Le Portugal va tester les marchés avec une émission de 1,25 milliard d’euros

le 27/10/2010 L'AGEFI Quotidien / Edition de 7H

Les coûts de financement ont chuté depuis l’annonce de mesures d’austérité additionnelles, mais l’exécution budgétaire de 2010 reste incertaine

Depuis fin septembre, les marchés saluent les mesures supplémentaires d’austérité budgétaire annoncées par le Portugal. Après avoir élevé le coût de l'emprunt du pays à 10 ans à un taux record de 6,49% en septembre, un niveau que la Grèce n'a pas pu supporter en début d'année, ils l’ont en effet fait chuter en octobre. Les rendements ont ainsi perdu 84 points de base (pb) en moins d’un mois, atteignant hier 5,65%. La semaine dernière, le pays a ainsi pu placer 760 millions de bons du Trésor à un an à un taux de 2,88%, contre 3,33% lors de la précédente opération. Le Portugal compte profiter de cette accalmie sur les marchés pour placer aujourd’hui 1,25 milliard d’euros de titres obligataires sur deux lignes (octobre 2014 et juin 2018).
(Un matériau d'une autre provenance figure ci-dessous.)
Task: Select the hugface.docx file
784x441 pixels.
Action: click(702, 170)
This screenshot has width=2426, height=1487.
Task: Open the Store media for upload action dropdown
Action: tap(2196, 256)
Les marchés restent cependant prudents face à un contexte économique fragile. Les niveaux du coût de financement traduisent en effet les inquiétudes des investisseurs. Toujours considéré comme «l'autre maillon faible» de la zone euro, le pays est en proie à des difficultés d’exercice budgétaire pour 2010. «Alors que le gouvernement s’est fixé pour objectif une réduction de son déficit de 9,3% à 7,3% du PIB en 2010, les premiers résultats pour cette année ont été décevants : le cumul du déficit budgétaire sur les huit premiers mois de l’année s’élève à plus de 8 milliards d’euros, contre 7,5 milliards pour la même période de 2009», explique Laurence Chieze-Devivier, stratégiste chez Axa IM.

Pour 2010, l'effort de redressement budgétaire sera réalisé aux deux tiers par une réduction des dépenses (gel des investissements publics non encore engagés). En ce qui concerne 2011, la bataille politique fait toujours rage entre gouvernement et opposition alors que le déficit budgétaire doit être ramené à 4,6% du PIB. Une baisse de 5% des salaires des fonctionnaires est notamment prévue pour y arriver. Mais «malgré ces mesures correctives, étant donné la faiblesse de la croissance, la dette publique va continuer d’augmenter à 96% du PIB en 2013», relativise Laurence Chieze-Devivier.

Depuis les années 2000, le Portugal connaît une croissance plus faible que ses partenaires européens, avec en moyenne une hausse du PIB de seulement 1,3%, contre 1,9% pour la région. Et certains économistes imaginent un retour en récession, à l'image de ceux de BNP Paribas, qui tablent sur une baisse de 0,2% en 2011.